Viterbo 15 maggio 2005 - ore 0,10 - Senza filtro - A pochi giorni dal cordiale e proficuo faccia a faccia con l'architetto Cesarini (voluto, organizzato e condotto dal giornalista Pasquale Bottone), martedì scorso, nel corso di un "tavolo" tecnico di aggiornamento sulla questione Arcionello, ho ribadito al sindaco Gabbianelli le seguenti richieste di impegno concreto e immediato da parte dell'Amministrazione affinché:
* l'area della ex-cava Anselmi possa essere ceduta dai privati al Comune e recuperata come possibile "porta" dell'istituendo Parco piuttosto che destinata ad uso residenziale;
* l'area su cui istituire il vincolo di tutela non si limiti ai 12 ettari di parco previsti nella nuova versione del Programma Integrato degli architetti Cesarini e Andreoli ma ricomprenda l'intera forra del fosso Luparo (fino alle sorgenti del fosso stesso) nonché il colle Palanzana (voglio ricordare che si tratta di un'area almeno 10 volte superiore rispetto a quella prevista dal PI);
* tale vincolo di tutela sia definito attraverso uno strumento giuridico pienamente affidabile, tale cioè da proteggere realmente l'intera area da eventuali future tentazioni speculative;
* i ruderi delle antiche gore nella zona bassa dell'Arcionello vengano immediatamente tutelati con un vincolo da parte della Soprintendenza, acquisiti dal Comune, resi fruibili ed annessi alle aree a verde pubblico previste nel nuovo PI.

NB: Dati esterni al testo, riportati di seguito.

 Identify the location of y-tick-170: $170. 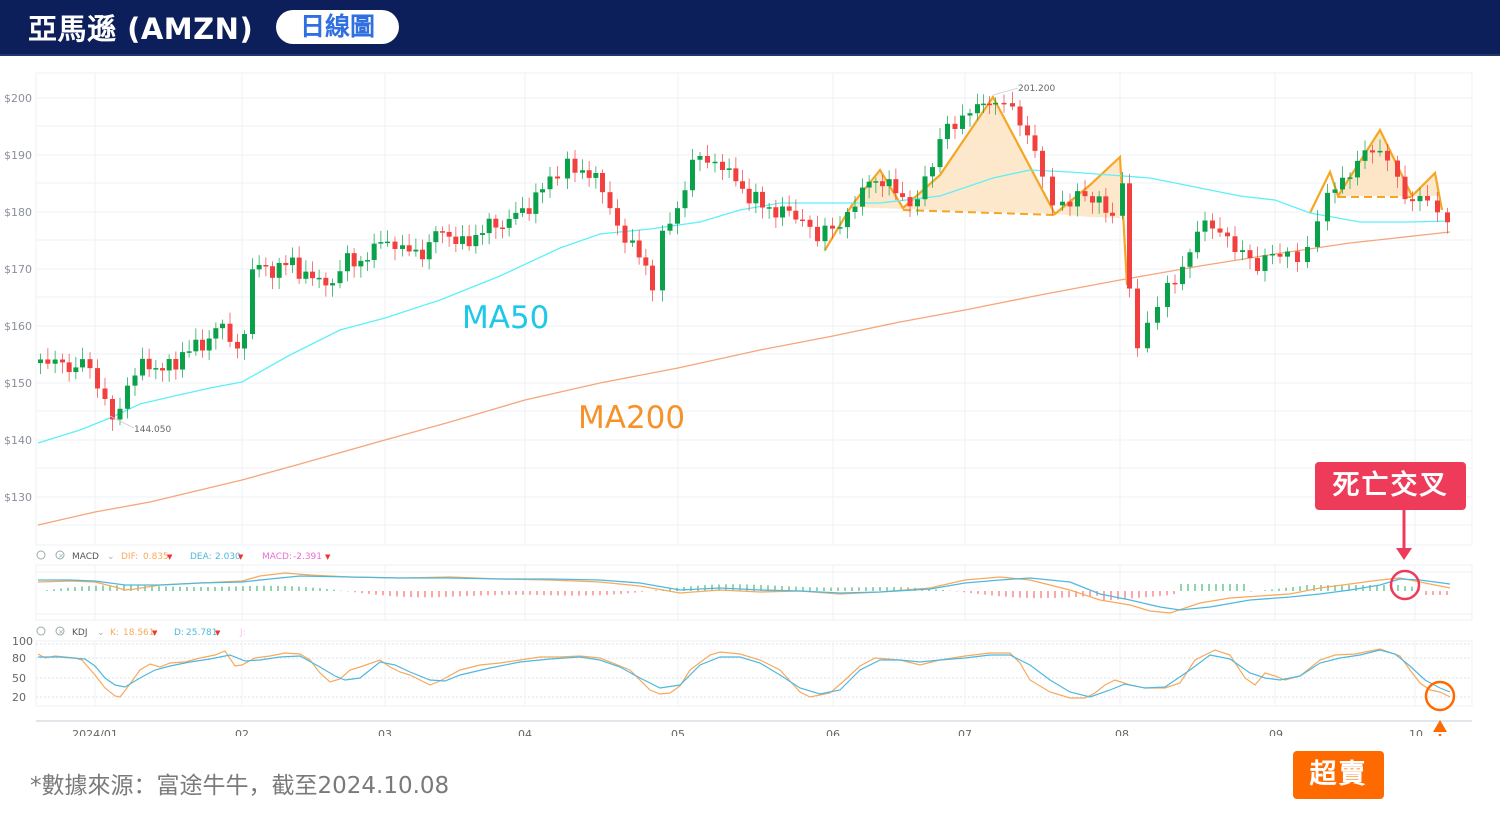
(18, 270). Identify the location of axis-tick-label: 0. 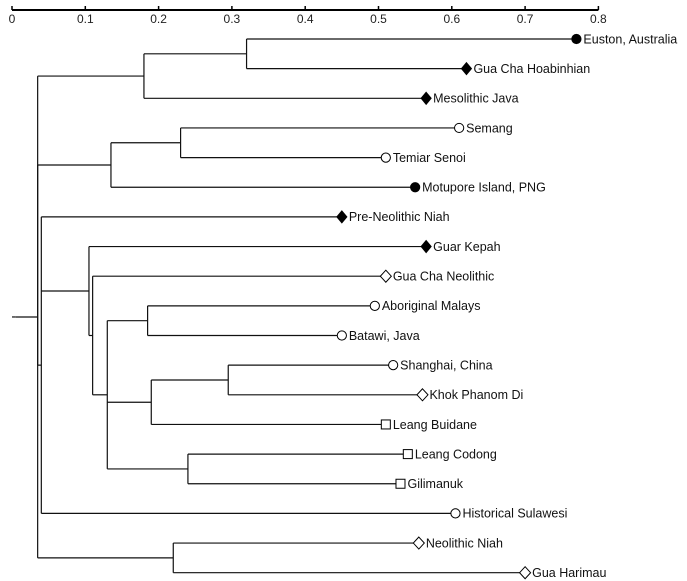
(12, 19).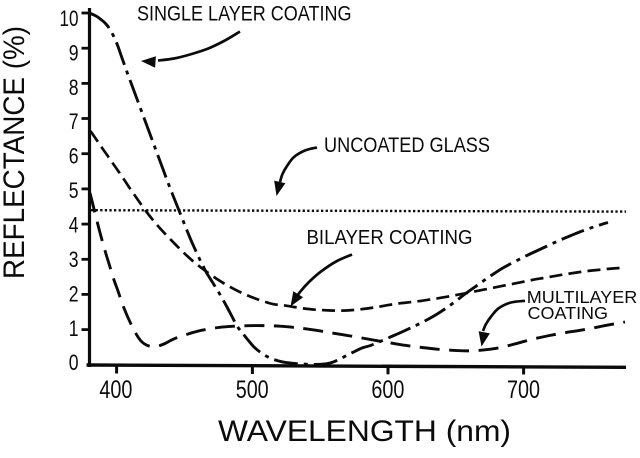  Describe the element at coordinates (74, 52) in the screenshot. I see `svg-text: 9` at that location.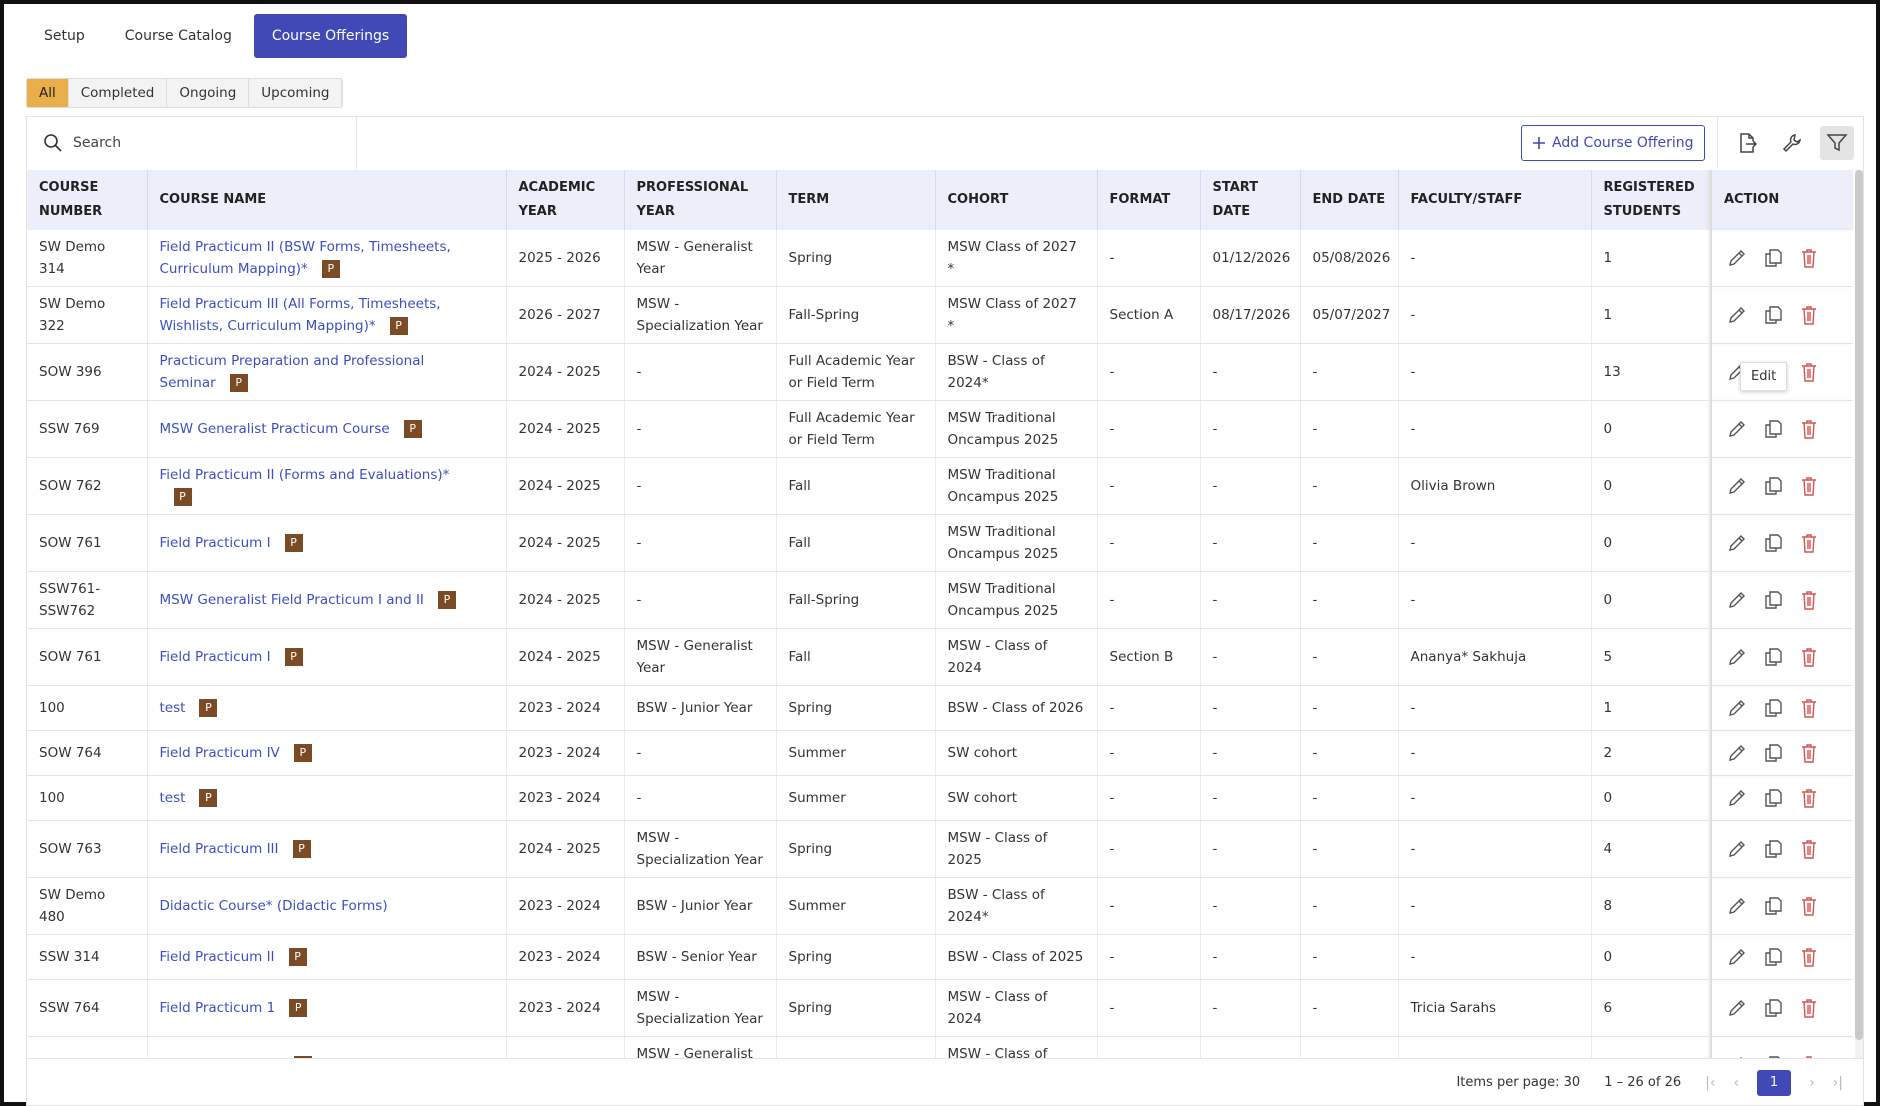  Describe the element at coordinates (219, 849) in the screenshot. I see `course-link: Field Practicum III` at that location.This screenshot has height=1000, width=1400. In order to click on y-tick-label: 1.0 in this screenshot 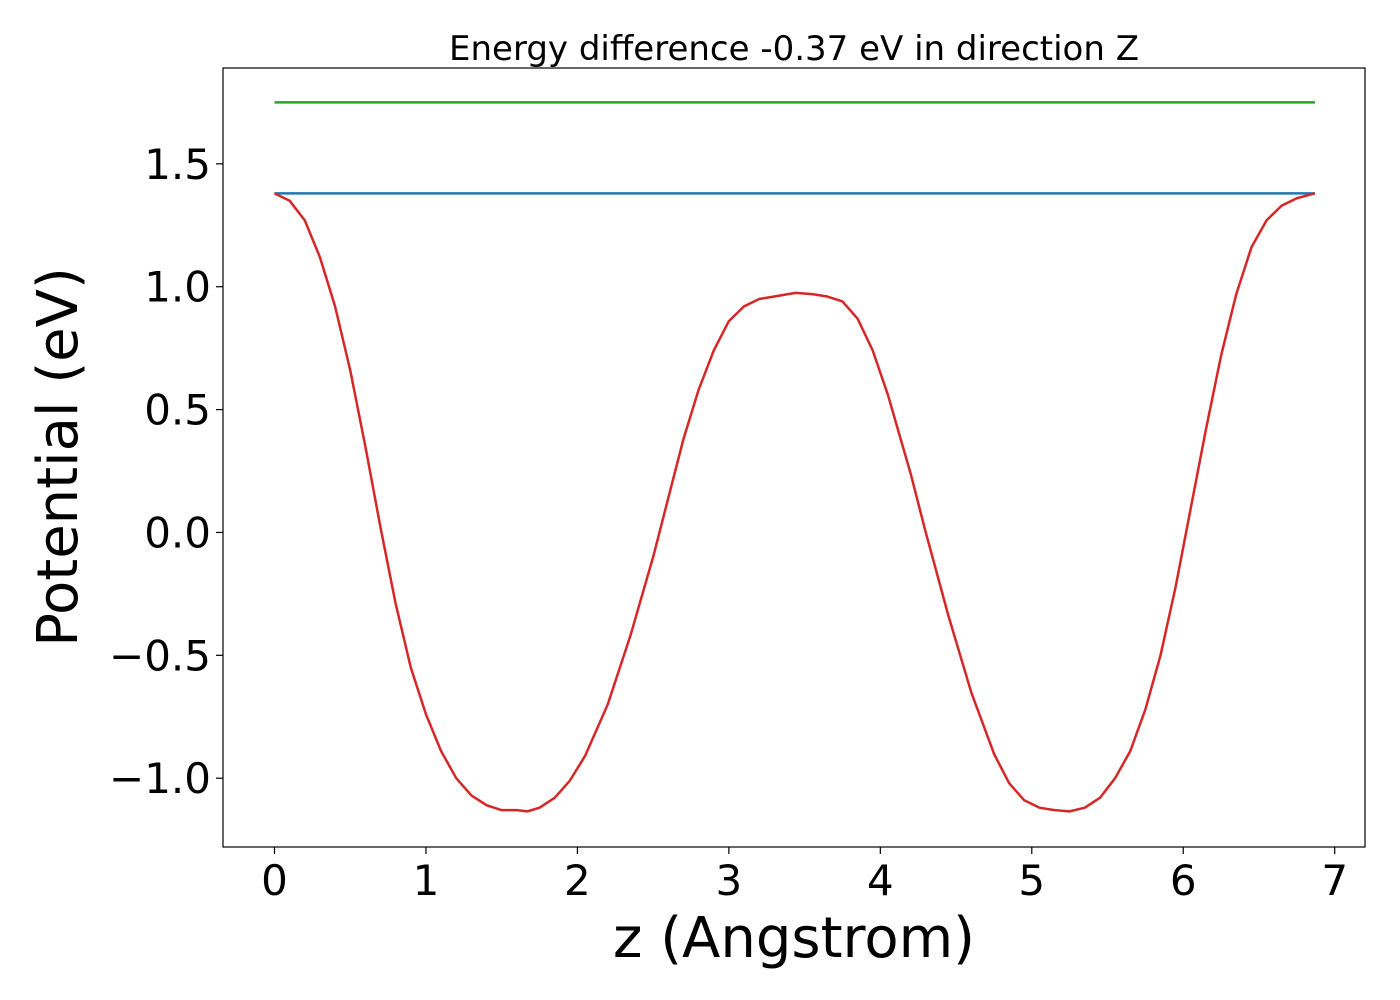, I will do `click(178, 288)`.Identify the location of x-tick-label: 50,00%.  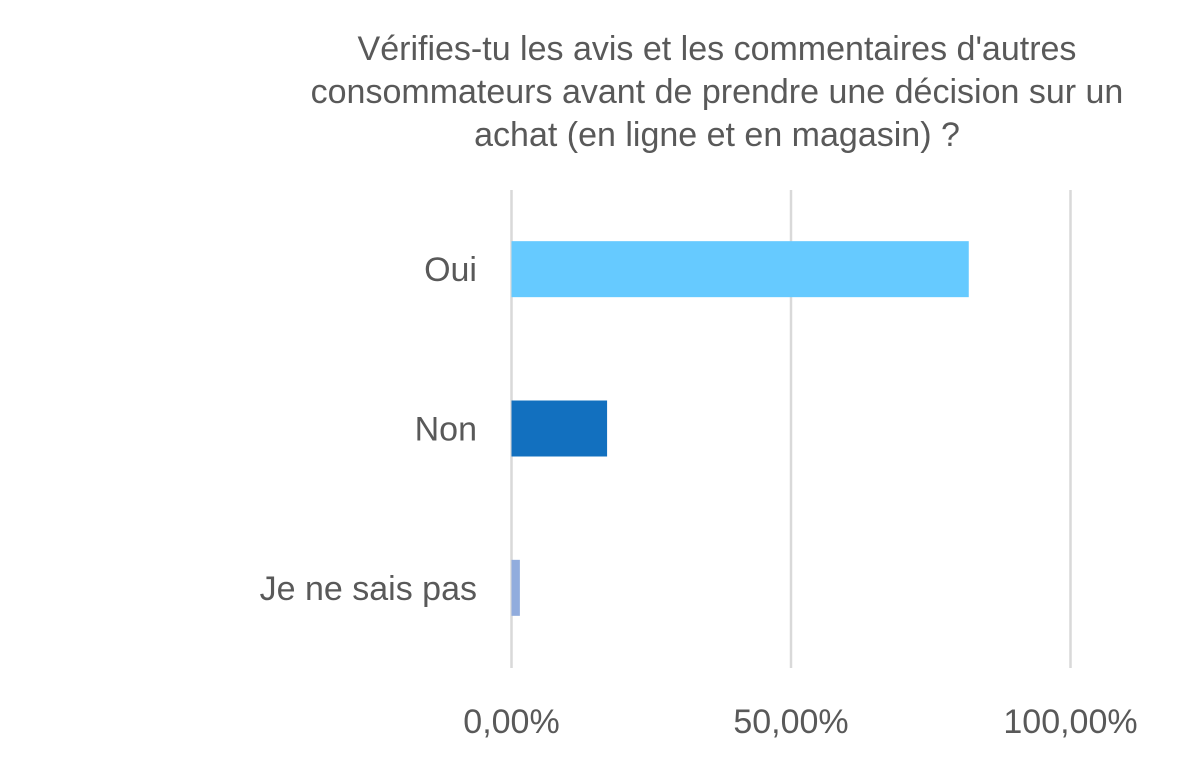
(790, 722).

Il sindaco ha confermato la condivisione culturale e l'impegno da parte dell'Amministrazione a perseguire, fin dove possibile, gli obiettivi a suo tempo proposti dal Coordinamento "Salviamo l'Arcionello" (e sui quali, già da tempo, tutte le forze politiche rappresentate in Consiglio Comunale si sono favorevolmente pronunciate). A suo dire l'intera vicenda troverà compimento condiviso e ultimativo entro e non oltre dicembre 2005. Il sindaco ha infine dimostrato particolare interesse per la questione della ex-cava Anselmi (a puro titolo di esempio Gabbianelli ha voluto ricordare come non molti anni fa si fosse avanzata l'ipotesi di trasformare l'area, di notevole interesse
archeo-industriale, in un museo della Macchina di S. Rosa).
All'incontro, improntato alla massima cordialità, erano presenti l'architetto Capoccioni ed il city manager Balducci.
Dopo la risposta pubblica di Alessandro Mazzoli, neoeletto presidente della Provincia (e sappiamo che è già pronta una missiva per il Coordinamento da parte del presidente della Regione Marrazzo), il boccino torna dunque in Comune. Vedremo quale sarà la mossa.
Colgo l'occasione per anticipare i prossimi appuntamenti della battaglia "Salviamo l'Arcionello":
- giovedì 26 maggio (ore 18.00, villa Fornaciari) sarò ospite degli studenti (e dei genitori) della scuola media statale "Pietro Vanni" per parlare con loro di Arcionello e altre forre viterbesi: acque civiche e memoria cittadina (analogo invito ho già ricevuto, per i primi di giugno dagli insegnanti della scuola media statale Fantappié);
- domenica 29 maggio (mattina, appuntamento presso Eremo della Palanzana, orario da definire) Il canto di fosso Luparo, passeggiata-concerto dall'Eremo alla Cittadella delle Acque.